WORK ITEM ▸
Set down exactly, from the records below, the line with "You are a computer-use agent. Viewport: 658px" through the line with "Instruction: Apply the", and nothing else.

EXTRACTED ENTRIES ▸
────────────────────

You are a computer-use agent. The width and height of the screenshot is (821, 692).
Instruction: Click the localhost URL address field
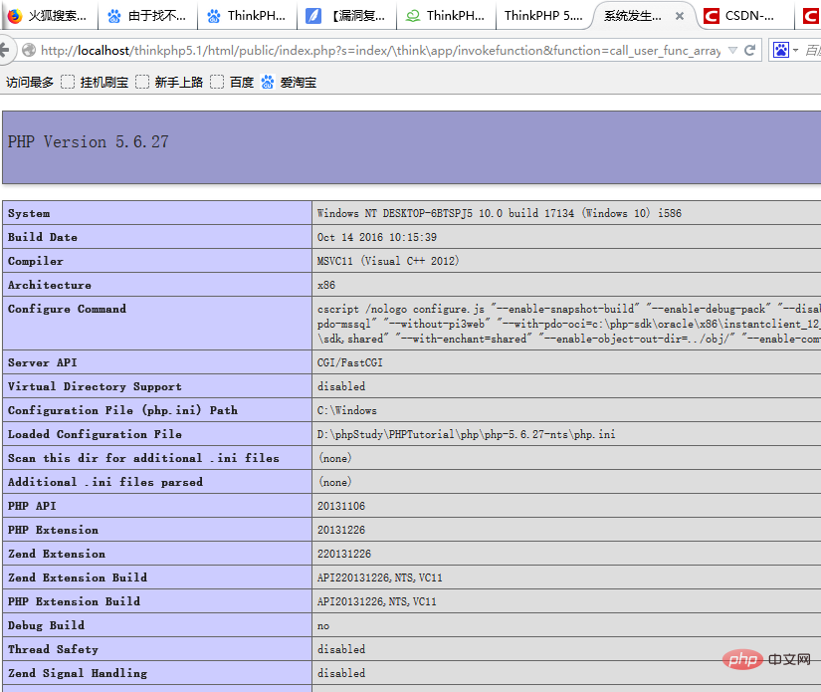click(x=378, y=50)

────────────────────

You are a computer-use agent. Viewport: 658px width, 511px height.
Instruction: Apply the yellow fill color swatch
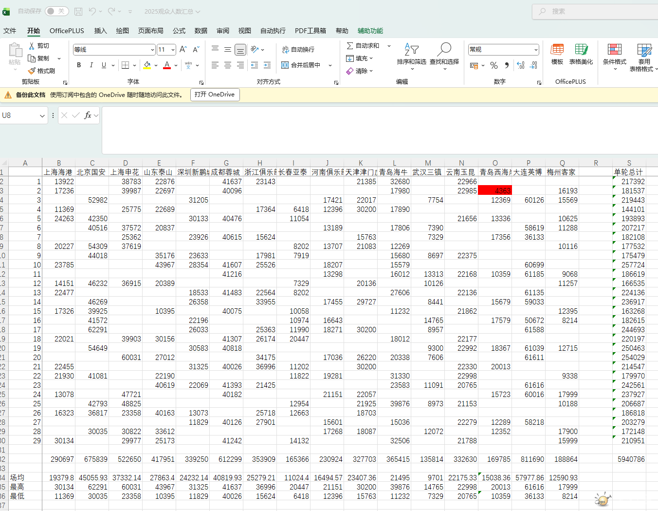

────────────────────

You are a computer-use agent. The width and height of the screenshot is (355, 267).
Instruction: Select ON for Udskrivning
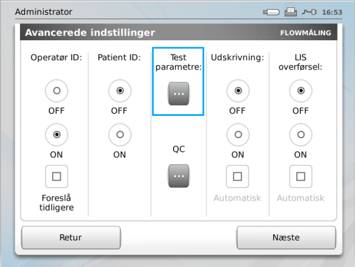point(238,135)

────────────────────

EXPECTED OUTPUT ▸
You are a computer-use agent. Viewport: 658px width, 511px height.
Instruction: Apply the yellow fill color swatch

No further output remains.